Таким на десятилетия запечатлелся в памяти четырнадцатилетнего юнги командир «С-13» Александр Иванович Маринеско. Последний поход подлодки «С-13» продолжался около пятидесяти суток, и даже после того, как отгремели победные салюты. Дело в том, что фашисты капитулировали далеко еще не все, Балтийское море кишело несдавшимися подводными лодками гитлеровцев. И все это время, в течение которого лодка выполняла боевое задание, Миша Золотарев делил с моряками опасности и трудности похода. Возвратились из похода 23 мая, после Победы. За участие в нем командир Маринеско представил юнгу к награде — медали Нахимова, о чем свидетельствует наградной лист в Гатчинском Центральном Военно-морском архиве от 26 мая 1945 года. То был уже не мальчик, а боец. 25 мая 1945 года юнге исполнилось 14 лет. А потом была трехлетняя служба на флоте, работа в Норильске, в Монголии. 24 ноября 1963 года Михаил Золотарев с боевыми товарищами вновь встретился со своим умирающим от тяжелой болезни командиром. Александр Иванович Маринеско узнал юнгу, но не мог говорить — у него была опухоль горла — и написал — «Я давно искал тебя, Миша». 25 ноября 1963 года командир Краснознамённой подводной лодки С-13 Краснознамённой бригады подводных лодок Краснознамённого Балтийского флота, капитан 3-го ранга Александр Иванович Маринеско умер в Ленинграде, похоронен на Богословском кладбище.

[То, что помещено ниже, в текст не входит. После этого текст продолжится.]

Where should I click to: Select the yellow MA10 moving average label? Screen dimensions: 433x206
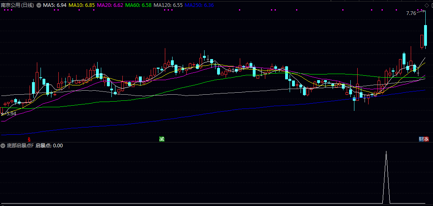pyautogui.click(x=82, y=5)
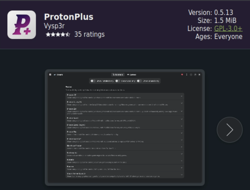Image resolution: width=250 pixels, height=190 pixels.
Task: Expand the Proton-Tkg row chevron
Action: coord(181,133)
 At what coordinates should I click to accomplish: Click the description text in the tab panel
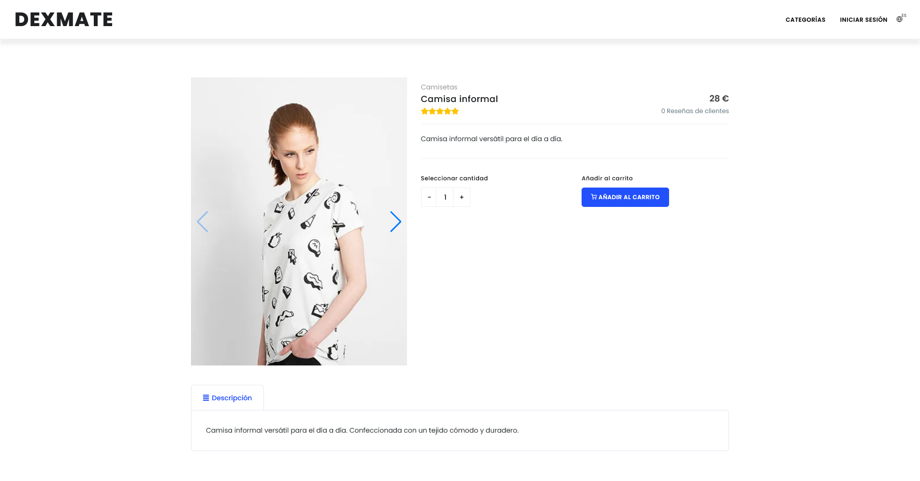click(362, 430)
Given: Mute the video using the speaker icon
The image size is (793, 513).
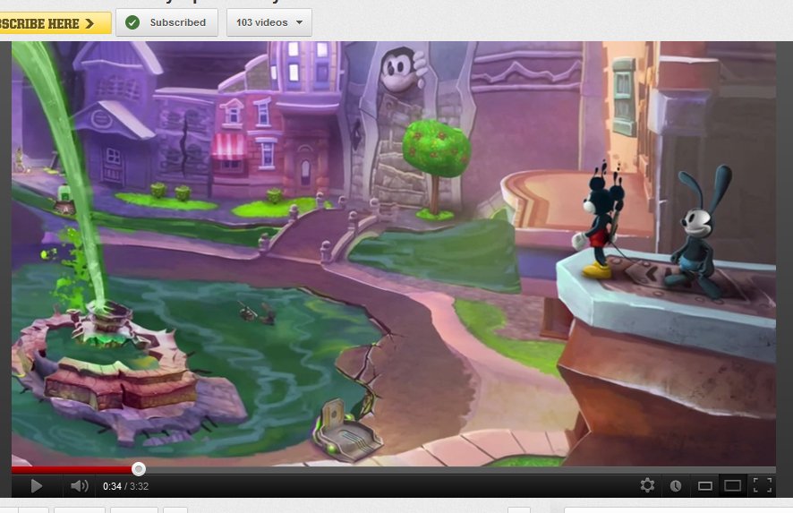Looking at the screenshot, I should click(80, 485).
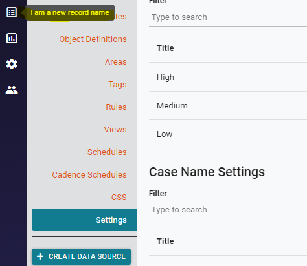Click the plus icon on Create Data Source
The image size is (307, 266).
point(40,256)
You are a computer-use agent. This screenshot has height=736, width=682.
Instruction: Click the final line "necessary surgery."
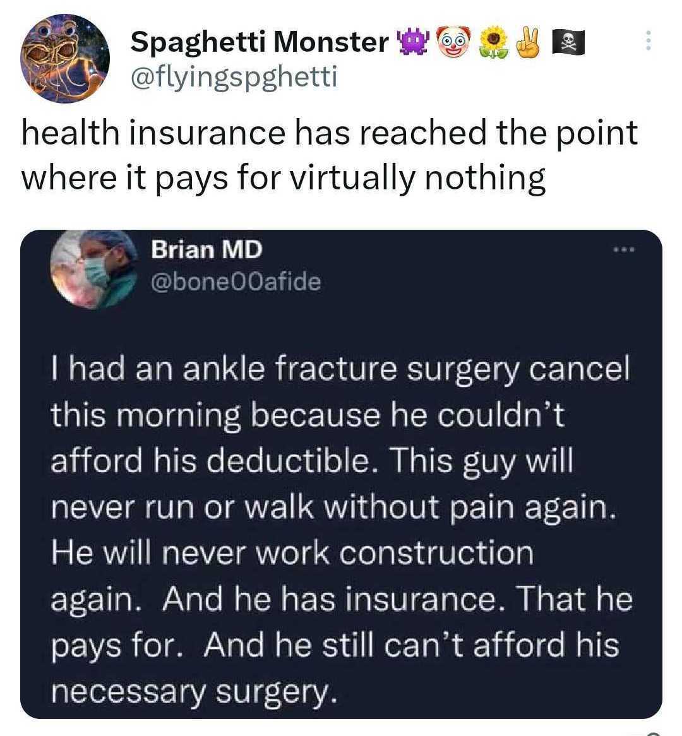pos(189,691)
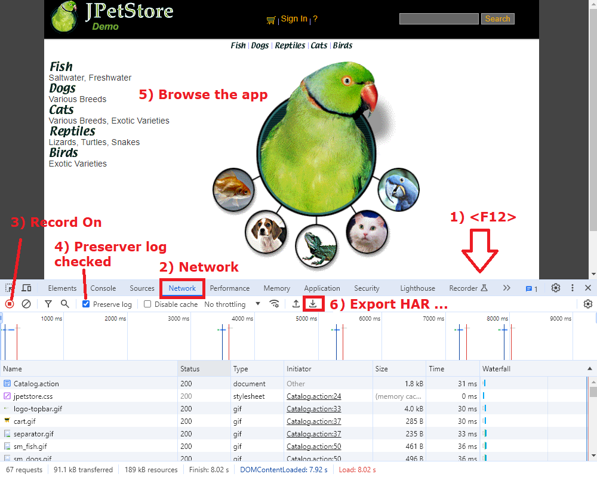Export the network log as HAR
This screenshot has width=597, height=477.
pos(313,304)
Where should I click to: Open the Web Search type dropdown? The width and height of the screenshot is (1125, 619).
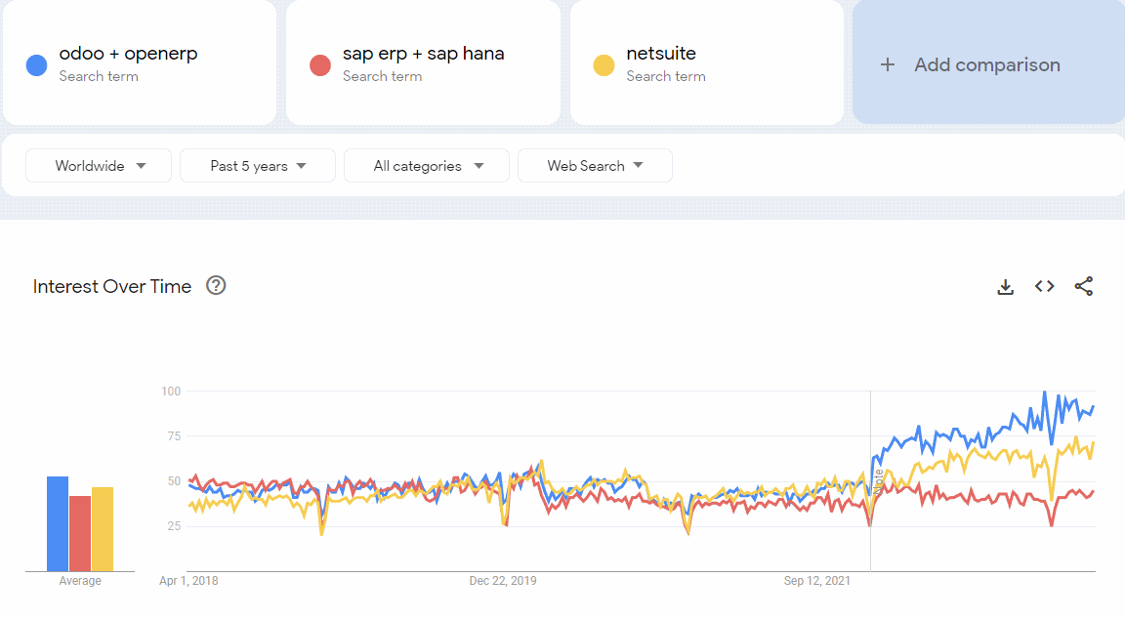point(595,166)
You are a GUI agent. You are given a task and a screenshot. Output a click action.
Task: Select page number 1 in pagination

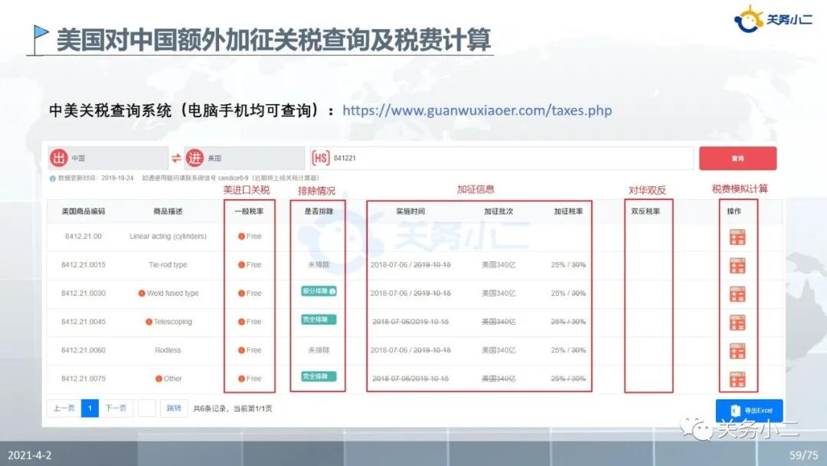click(90, 409)
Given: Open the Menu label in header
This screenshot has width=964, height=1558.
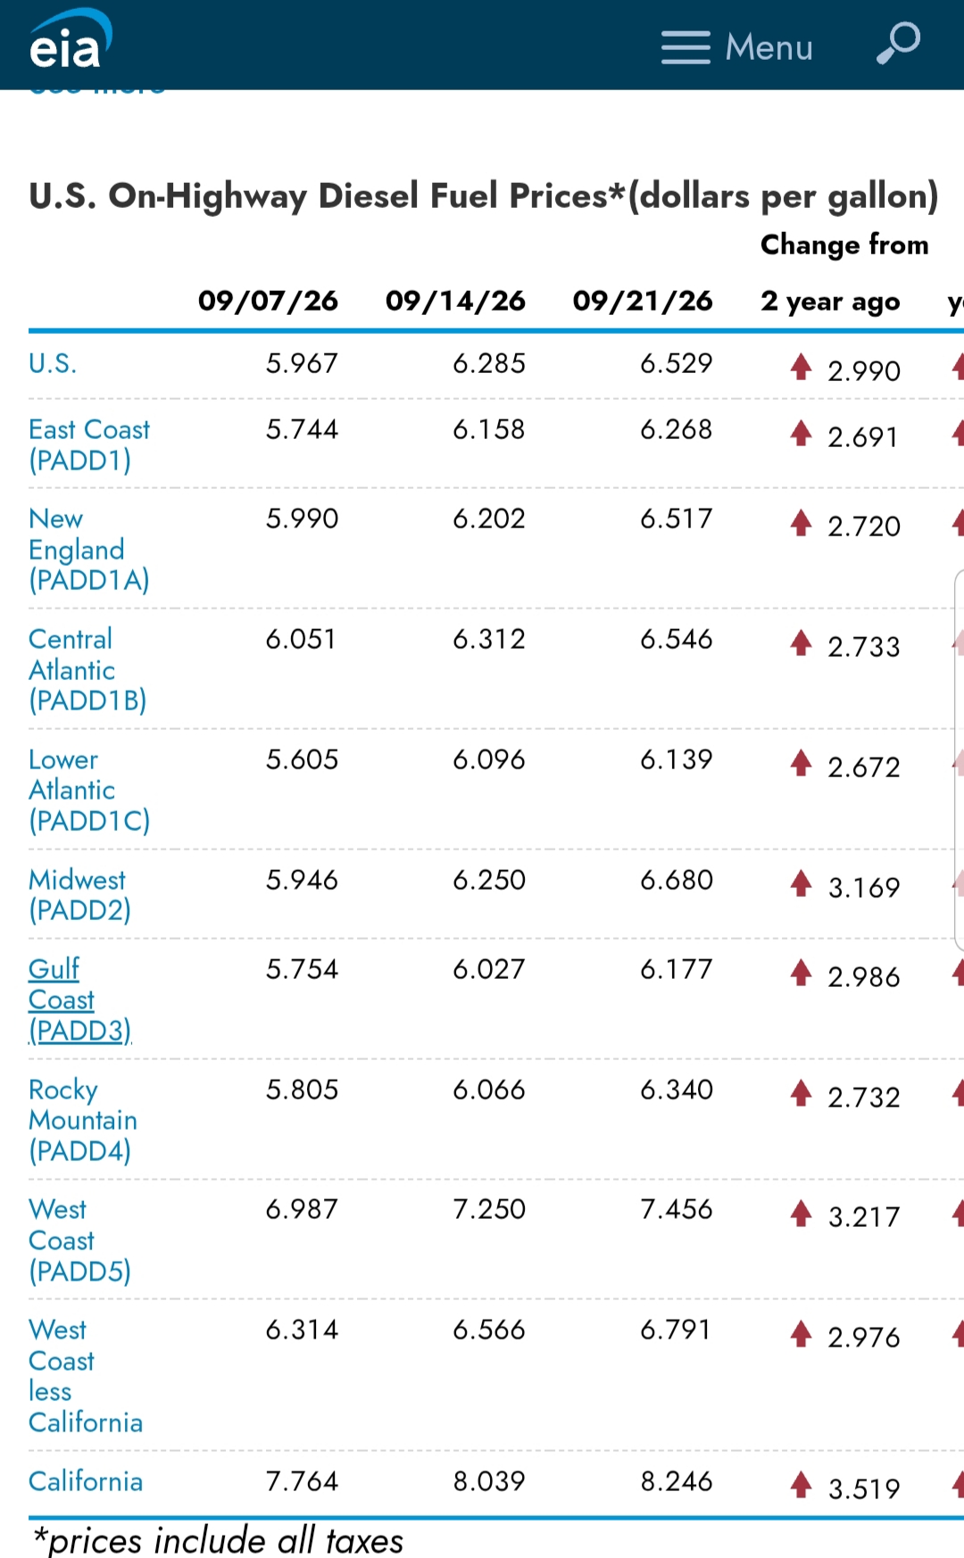Looking at the screenshot, I should 769,47.
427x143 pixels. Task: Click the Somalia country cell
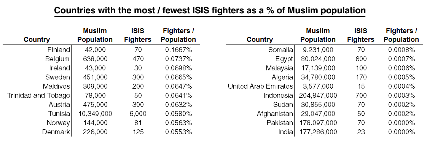click(281, 50)
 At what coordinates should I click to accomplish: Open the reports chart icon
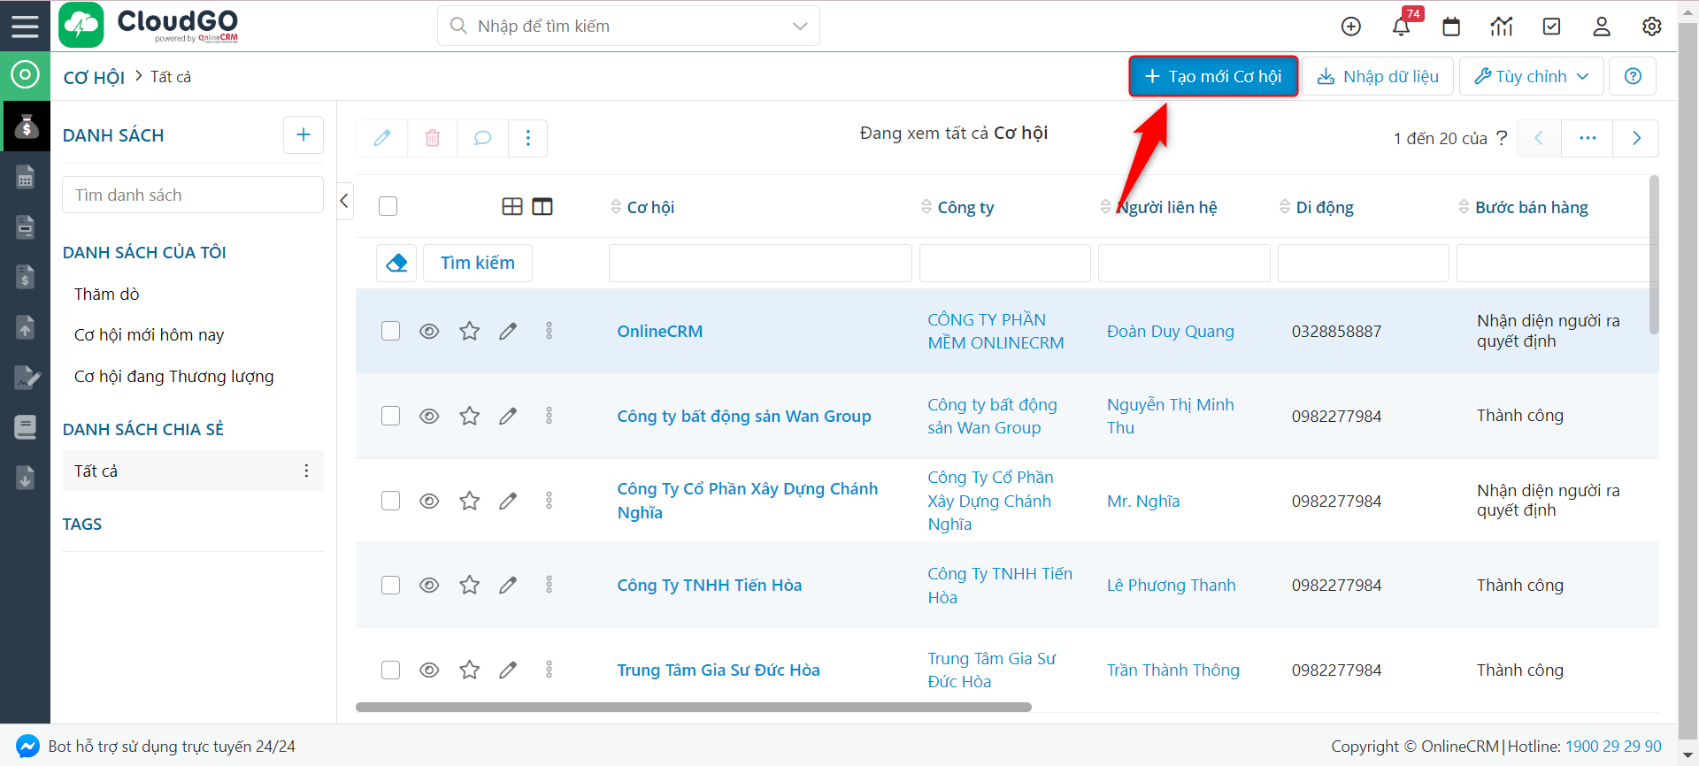pos(1502,27)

Когда Михаил Золотарёв работал в Норильске, его разыскали ученики 189-й школы Ленинграда, где под руководством педагога Елены Ждан был создан школьный музей «Боевые действия подводных лодок типа «С» на Балтике» имени А.И.Маринеско, ставший впоследствии базой для создания Музея подводных сил России на Кондратьевском проспекте в Санкт-Петербурге. В конце 1980-х годов Михаил Золотарев вместе со своими боевыми товарищами, а также членами совета школьного музея принял активное участие в борьбе за присвоение Маринеско посмертно звания Героя Советского Союза, на которую поднялись широкие слои общественности. Звание Героя Советского Союза Александру Ивановичу Маринеско было присвоено посмертно 5 мая 1990 года, после реабилитации, инициированной газетой «Известия». В 1990 году бывший юнга решил репатриироваться с семьей в Израиль, где «мастер на все руки» нашел работу на заводе «Тева». Ныне живёт в израильском посёлке Цур-Игаль. В архиве бережно хранится фотография, сделанная на встрече ветеранов в 1994 году с прибывшими в Израиль Анатолием Собчаком и будущим президентом России Владимиром Путиным. В 1995 году Михаил Геннадиевич Золотарёв прибыл в Санкт-Петербург для участия в юбилейных мероприятиях, посвященных «Атаке века», по приглашению руководителя школьного музея Елены Ждан и секретаря музея Юрия Морозова. Поездку бывшему юнге оплатила израильская авиакомпания «Эль-Аль». Михаил Золотарев является соавтором изданного в Израиле документального сборника «Еврейские дети в борьбе с нацизмом». Михаилу Золотареву уже немало лет, но он навсегда останется самым молодым подводником — участником Второй мировой войны. Журналист Анатолий Ежелев дал точную характеристику юнге Мише Золотарёву — «Миша Золотарев — мальчик, который не сомневался, что воевать должны даже четырнадцатилетние мужчины».

 

withoutwar1

 

Пинкензон Абрам Владимирович (Муся) (1930-1942)  — юный скрипач, расстрелянный немцами. Родился 5 декабря 1930 года в молдавском городе Бельцы, который на тот момент принадлежал Румынии. В 1940 году Бессарабия, а вместе с ней и город Бельцы, вошла в состав СССР. Его отец Владимир Борисович Пинкензон был врачом, а мать Феня Моисеевна — домохозяйкой. Абрам (в семье его звали Мусей) был из семьи потомственных врачей, его предок, один из основателей медицинской династии Пинкензонов, был самым первым врачом Бельцкой земской больницы с момента её создания — ещё в 1882 году. К доктору В.Б.Пинкензону в Бельцах относились с большим уважением. С детства Муся учился играть на скрипке, и когда ему было пять лет, местная газета уже писала о нём как о скрипаче-вундеркинде. Кто его знает, какая стезя ждала Мусю — может, стал бы он врачом, как отец, или прославился, как скрипач. Однако война решила иначе. С началом войны отец Муси, сугубо мирный врач Владимир Пинкензон, получил направление в военный госпиталь, находившийся глубоко в тылу. Вряд ли Пинкензонам хотелось покидать родные места, но иллюзий питать не приходилось — наступающие гитлеровцы не щадили евреев. Так 11-летний Муся оказался на Кубани, в станице Усть-Лабинской, где его отец лечил раненых советских солдат, а сам скрипач играл для выздоравливающих бойцов. Летом 1942 года станицу Усть-Лабинскую заняли немецкие войска, притом настолько стремительно, что госпиталь не успели эвакуировать.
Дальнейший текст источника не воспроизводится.